If you have a love for the outdoors, you know there is a natural high that comes with summiting a peak, rafting a Class V rapid, off-road bicycling or catching a 40-pound fish.
One adventure down and you’re likely talking about or planning the next one.
Though you may fit any one of a handful of outdoors stereotypes (hipster, craft-beer snob, Chaco-wearer, Subaru-driver or granola-and-organic-yogurt eater), you have a big heart and enthusiasm for life that others are drawn to.
Here are 10 ways being an outdoors enthusiast has made you a better person:
1. You have a greater appreciation for the things we often take for granted.
When you spend months without a hot shower, sleeping on rocky surfaces or sweating through your last pair of clean clothes on the trail, the moment you get them all back is the closest to paradise you’ll ever come across.
Without access to the niceties of being in the real world, you'll find yourself having a greater appreciation for them.
2. Your life is more interesting.
When you’ve done a thru-hike on the Appalachian Trail, rafted the Gauley River in West Virginia, kayaked the Apostle Islands in Wisconsin or jumped out of an airplane for the first time, you end up with a slew of stories to tell.

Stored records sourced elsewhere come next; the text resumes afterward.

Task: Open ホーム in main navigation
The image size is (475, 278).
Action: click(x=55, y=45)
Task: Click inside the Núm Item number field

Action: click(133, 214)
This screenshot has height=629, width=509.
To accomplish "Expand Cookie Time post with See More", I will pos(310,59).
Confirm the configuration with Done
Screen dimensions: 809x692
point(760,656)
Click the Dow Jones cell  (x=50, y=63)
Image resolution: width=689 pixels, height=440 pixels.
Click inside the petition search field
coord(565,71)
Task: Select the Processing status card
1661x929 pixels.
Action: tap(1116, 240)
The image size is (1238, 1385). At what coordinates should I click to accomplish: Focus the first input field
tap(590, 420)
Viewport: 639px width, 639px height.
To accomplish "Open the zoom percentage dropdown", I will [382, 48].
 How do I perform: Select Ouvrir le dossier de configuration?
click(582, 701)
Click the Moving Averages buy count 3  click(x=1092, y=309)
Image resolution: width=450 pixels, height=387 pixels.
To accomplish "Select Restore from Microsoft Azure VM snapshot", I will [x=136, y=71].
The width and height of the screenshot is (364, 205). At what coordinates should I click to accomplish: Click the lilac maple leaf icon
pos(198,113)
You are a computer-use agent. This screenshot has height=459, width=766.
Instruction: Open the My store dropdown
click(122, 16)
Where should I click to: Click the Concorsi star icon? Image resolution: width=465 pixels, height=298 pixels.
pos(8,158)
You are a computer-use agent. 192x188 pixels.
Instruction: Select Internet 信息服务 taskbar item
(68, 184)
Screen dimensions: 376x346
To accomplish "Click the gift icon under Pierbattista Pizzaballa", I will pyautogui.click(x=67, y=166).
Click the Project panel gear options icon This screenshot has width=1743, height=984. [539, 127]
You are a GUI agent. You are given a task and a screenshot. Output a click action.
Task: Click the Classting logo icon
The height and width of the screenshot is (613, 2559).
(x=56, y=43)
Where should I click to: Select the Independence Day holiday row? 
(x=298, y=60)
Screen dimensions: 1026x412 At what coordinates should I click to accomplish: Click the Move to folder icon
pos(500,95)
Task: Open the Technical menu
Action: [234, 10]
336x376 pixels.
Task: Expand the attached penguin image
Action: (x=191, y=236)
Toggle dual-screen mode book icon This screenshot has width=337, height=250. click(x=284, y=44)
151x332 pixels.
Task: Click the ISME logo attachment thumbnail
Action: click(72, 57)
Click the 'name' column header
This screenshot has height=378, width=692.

People are drawn to that sort of excitement, and they make great conversation starters. You’ll often find yourself connecting with more people because of those experiences.
3. You have a greater sense of self.
Being in nature provides a lot of opportunity for self-reflection and introspection. You dissect your life, you push your limits and you come to find that you’re capable of a lot more than you thought.
Mix that all together, and your confidence about who you are, what you want and what you expect out of life will be pretty spot on.
4. You put more emphasis on collecting experiences about materialistic things.
You know that at the end of your life, it won’t matter what car you drove, what kind of house you lived in or whether or not you had the latest version of technology equipment.
Your hunger for adventure means you value creating lasting memories that no one can take away from you.
Whether it's roasting marshmallows over lava on top of a volcano in Guatemala, seeing bioluminescence in Puerto Rico or sharing a meal and laughs with friends over a campfire, you’ll know what it feels like to truly live, not just exist.
5. You are more flexible.
If you love the great outdoors, you know not everything goes as planned. Road conditions, weather, trail closings, injuries — your plans can pretty much change on a whim.
Still, you rarely complain when things don't go well because you know how to make the best of any situation.
6. You’re healthier, physically and mentally.
If you’re an outdoors enthusiast, your body is constantly moving. From walking to hiking to kayaking, the energy your body expends being physically active is much higher than those who find themselves glued to the couch.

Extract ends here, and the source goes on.